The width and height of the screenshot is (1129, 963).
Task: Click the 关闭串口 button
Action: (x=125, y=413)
***
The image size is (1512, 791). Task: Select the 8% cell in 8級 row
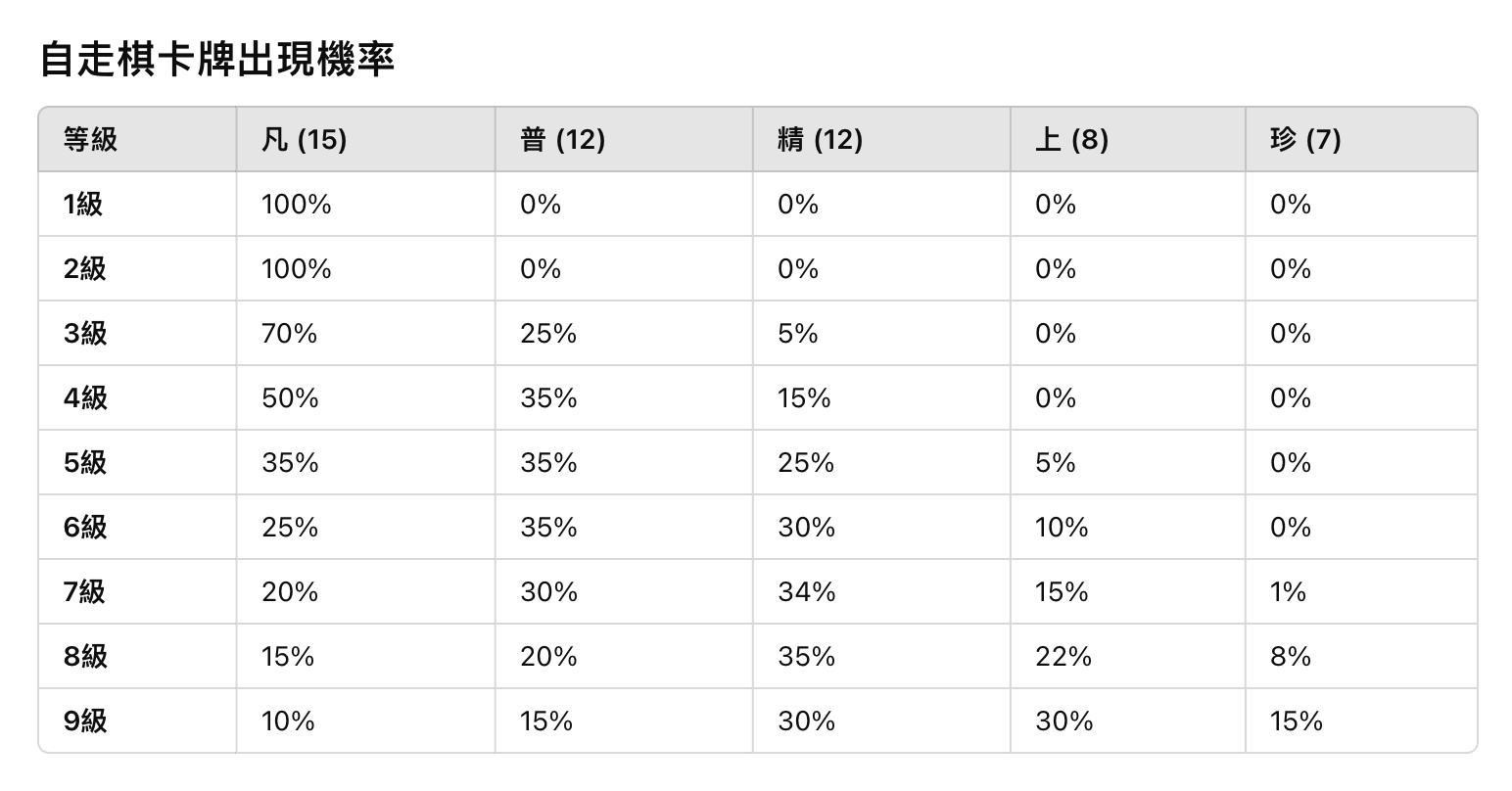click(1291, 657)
***
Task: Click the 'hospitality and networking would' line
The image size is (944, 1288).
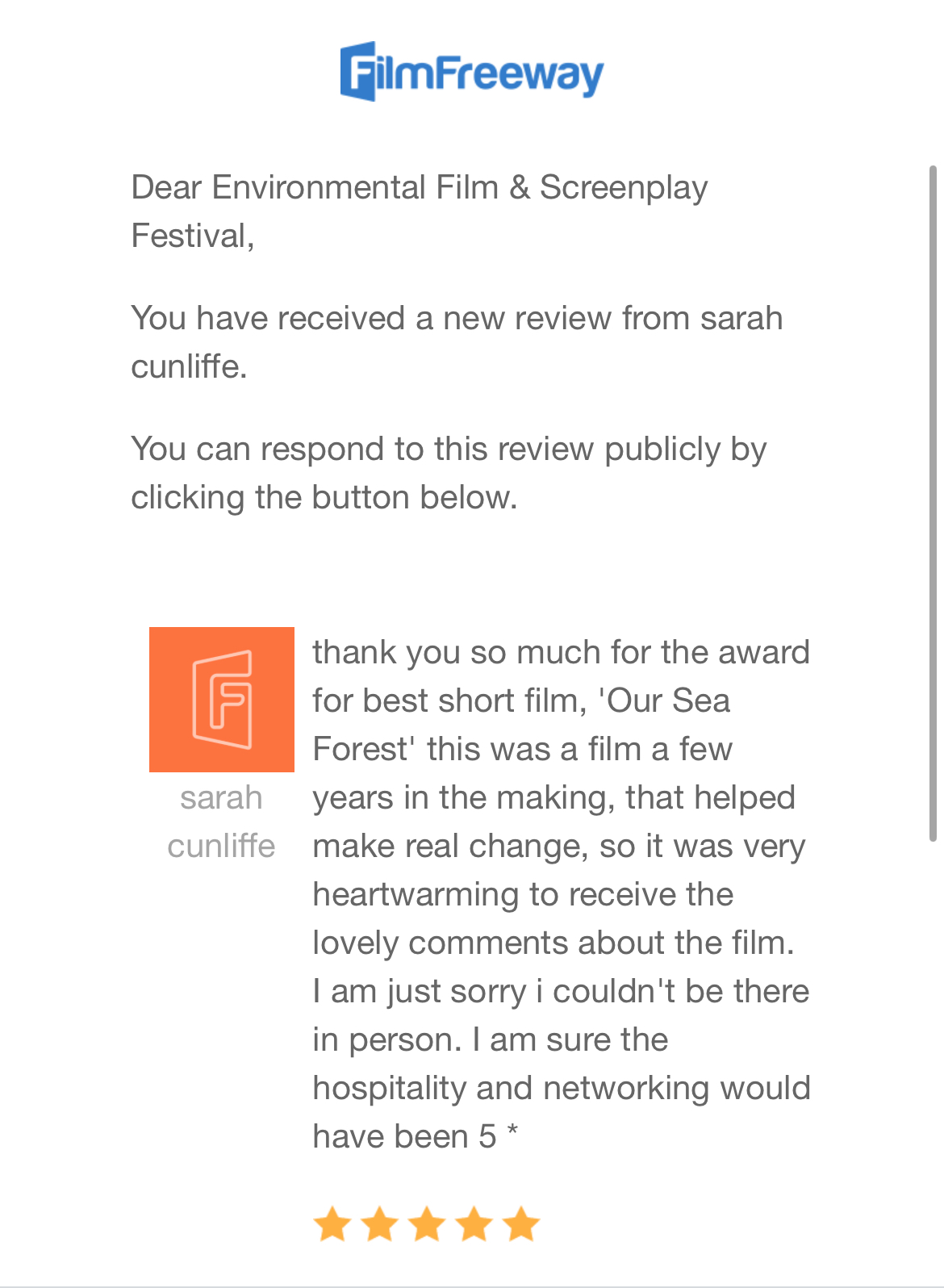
***
## Instructions for the task:
What are the lines, exactly as written above, from the line with "Task: Click the 'hospitality" to the line with "The image size is (944, 1288).", both included? Output only those.

## Completed task:
Task: Click the 'hospitality and networking would' line
The image size is (944, 1288).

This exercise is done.